K-Nearest Neighbors (KNN) Algorithm
The K-Nearest Neighbors (KNN) algorithm is a simple, non-parametric, supervised method used for both classification and regression. It is a “lazy learner” because computation happens at the time of prediction.
How KNN Works
- Choose K: Select the number of nearest neighbors.
- Calculate Distance: Use metrics like Euclidean Distance (straight-line) or Manhattan Distance (city block).
- Find Neighbors: Identify the K closest data points.
- Make Prediction: For classification, use a majority vote. For regression, use the average (mean) of the neighbors.
Advantages and Disadvantages
- Pros: Simple, intuitive, no assumptions about data distribution, handles multi-class problems naturally.
- Cons: Computationally expensive at prediction time, sensitive to the “Curse of Dimensionality,” requires feature scaling (normalization), and sensitive to irrelevant features.
Binary vs.

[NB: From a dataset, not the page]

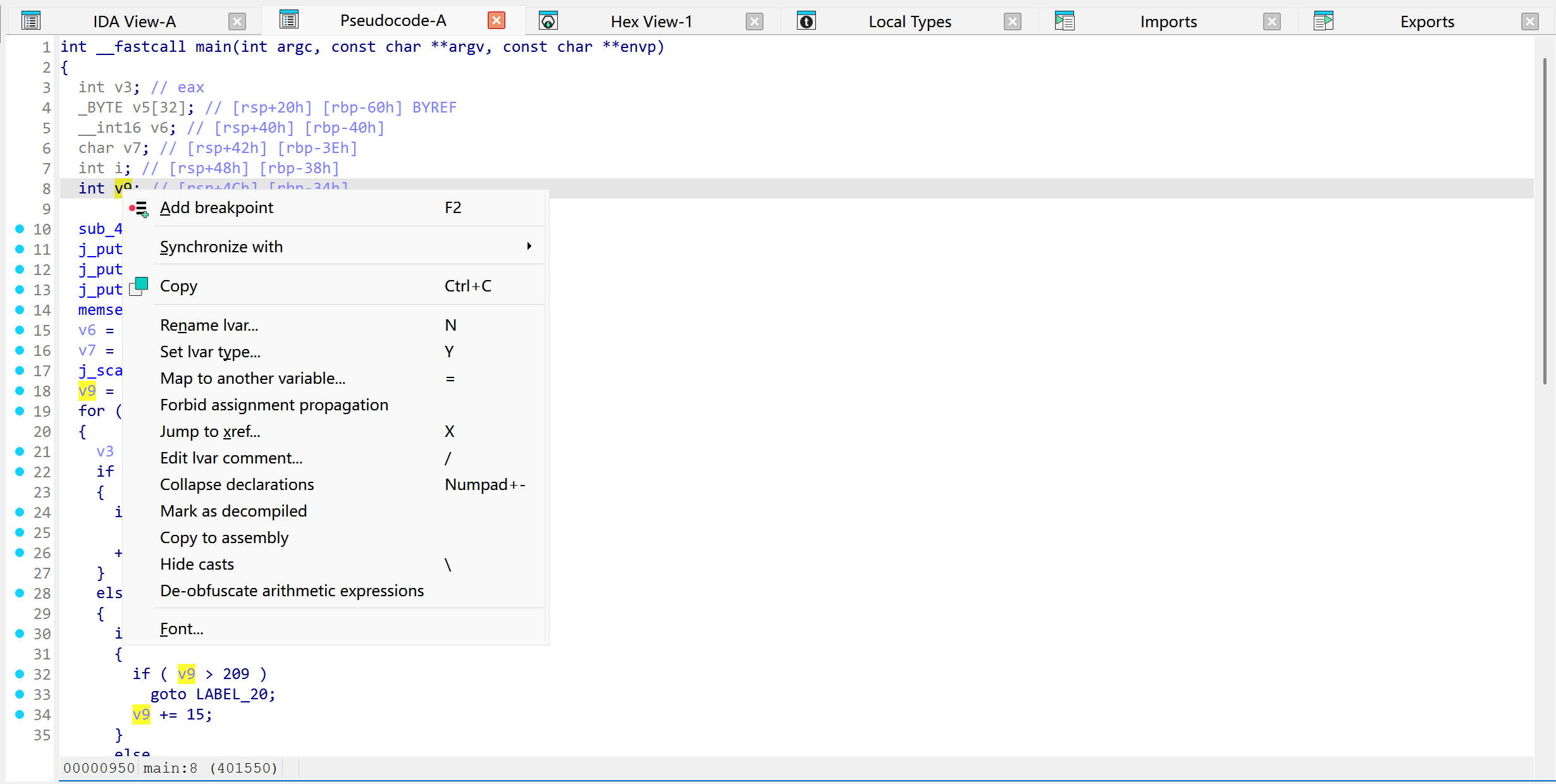
Task: Click the Add breakpoint icon in the context menu
Action: click(139, 209)
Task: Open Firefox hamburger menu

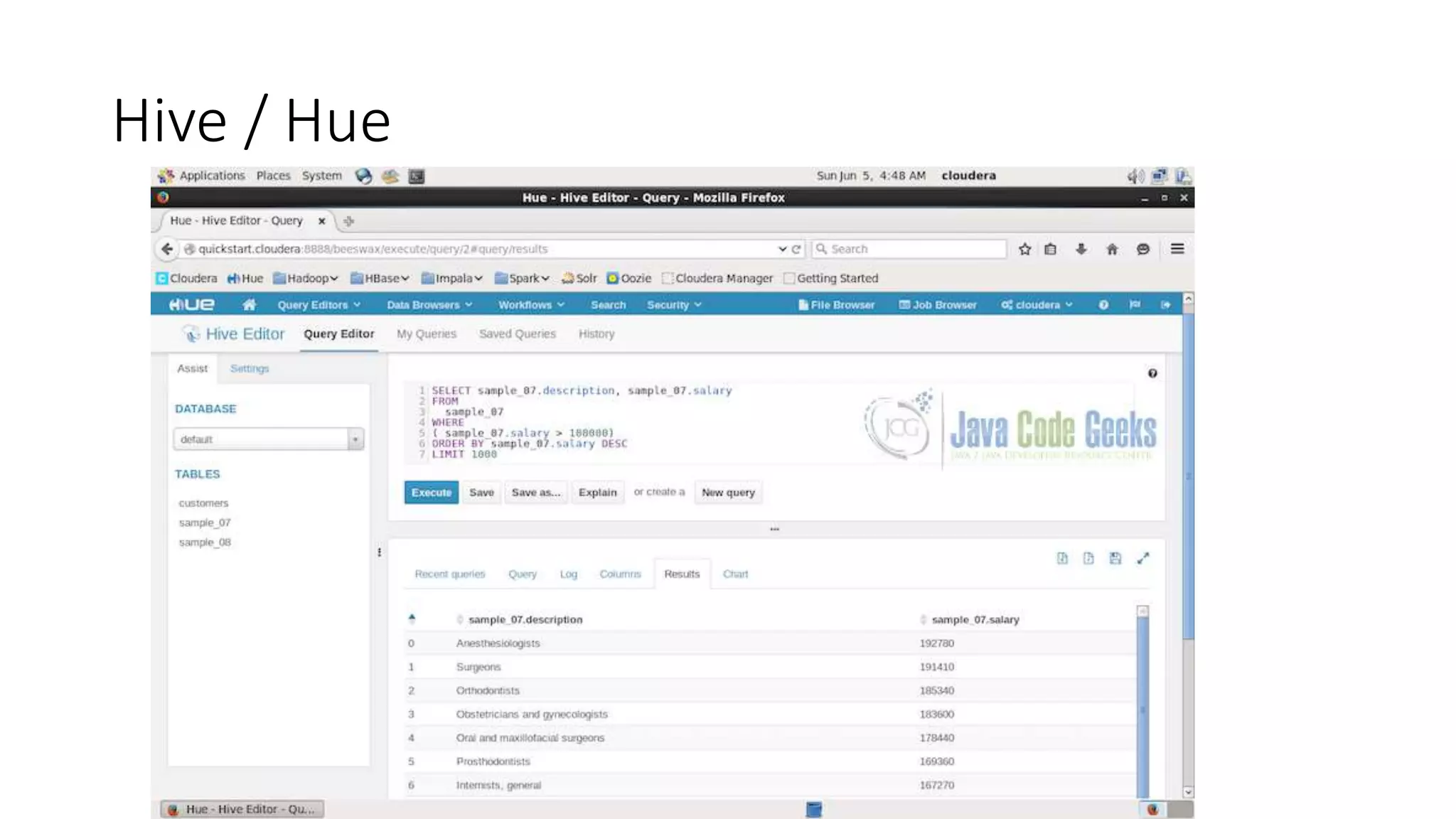Action: pyautogui.click(x=1177, y=249)
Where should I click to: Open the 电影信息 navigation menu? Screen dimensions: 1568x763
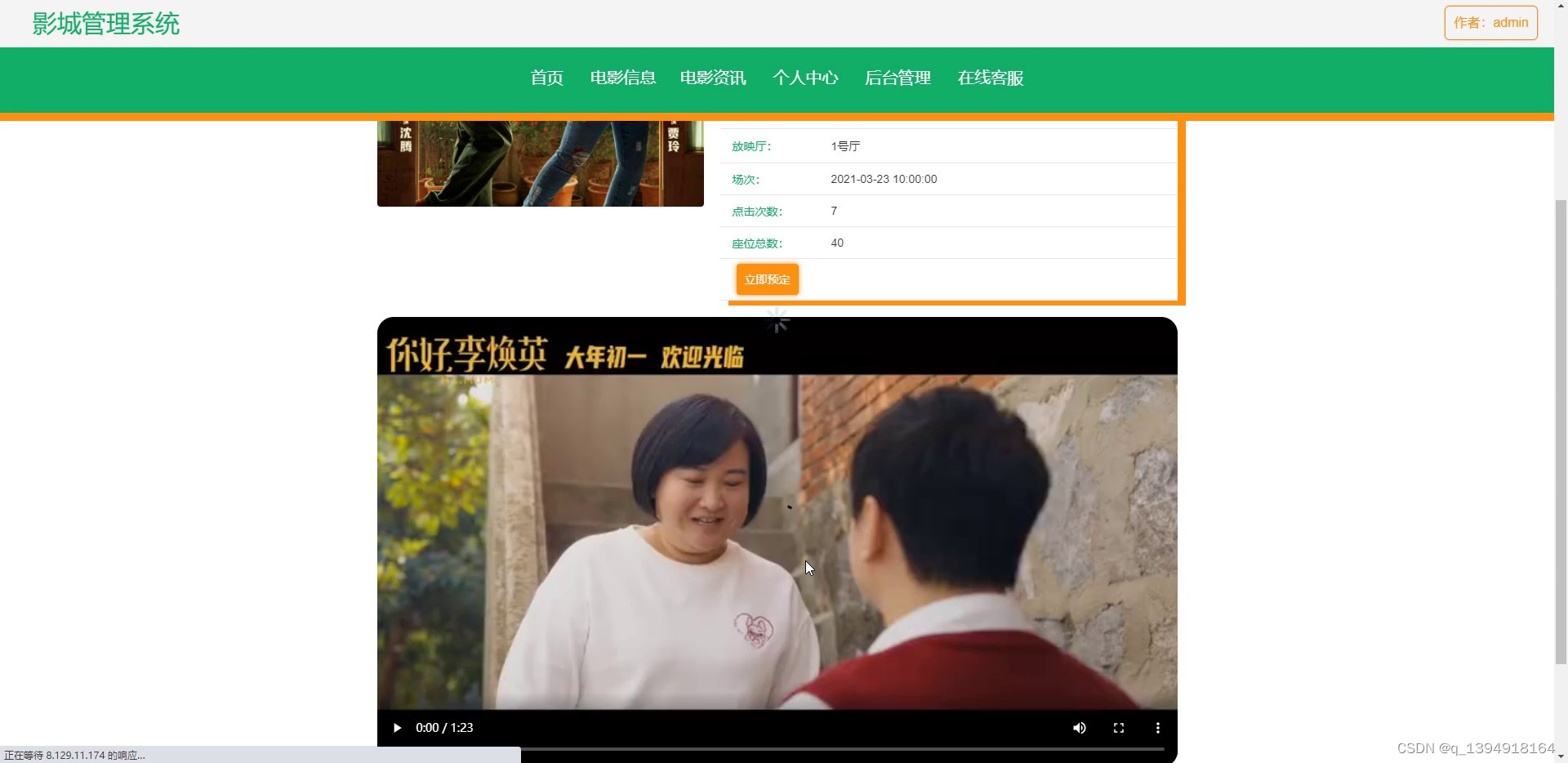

Multiclass Classification
- Binary Classification: Categorizes data into exactly two classes (0/1, True/False). Uses a Sigmoid activation function and Binary Cross-Entropy loss.
- Multiclass Classification: Categorizes data into three or more mutually exclusive classes. Uses a Softmax activation function and Categorical Cross-Entropy loss.
Outlier Analysis and Handling Techniques
Outlier analysis involves identifying data points that significantly deviate from the majority of observations.
1. Detection Techniques
- Statistical Methods: Z-Score (standard deviations from mean) and IQR Method (using the 25th and 75th percentiles).
- Proximity-Based: KNN (isolated points) and Local Outlier Factor (LOF) (density-based).
- Machine Learning: Isolation Forest (isolates anomalies in fewer splits) and DBSCAN (points not belonging to any cluster).
2. Treatment Techniques
- Removing (Trimming): Dropping the data points if they are errors.
- Imputing (Capping): Replacing outliers with the mean, median, or using Winsorization (capping at a specific percentile).
- Transforming: Using Log or Square Root transformations to reduce the influence of extreme values.
Clustering: K-Means and Hierarchical
K-Means Clustering
An unsupervised algorithm that partitions data into K distinct clusters by minimizing the Within-Cluster Sum of Squares (WCSS). It iteratively assigns points to the nearest centroid and updates the centroid position until convergence.
Hierarchical Clustering
Builds a hierarchy of clusters represented by a Dendrogram. It does not require a pre-defined number of clusters.
- Agglomerative (Bottom-Up): Starts with each point as a cluster and merges the closest pairs.
- Divisive (Top-Down): Starts with one cluster and recursively splits it.
- Linkage Methods: Single (closest points), Complete (farthest points), Average, or Ward’s Method (minimizing WCSS).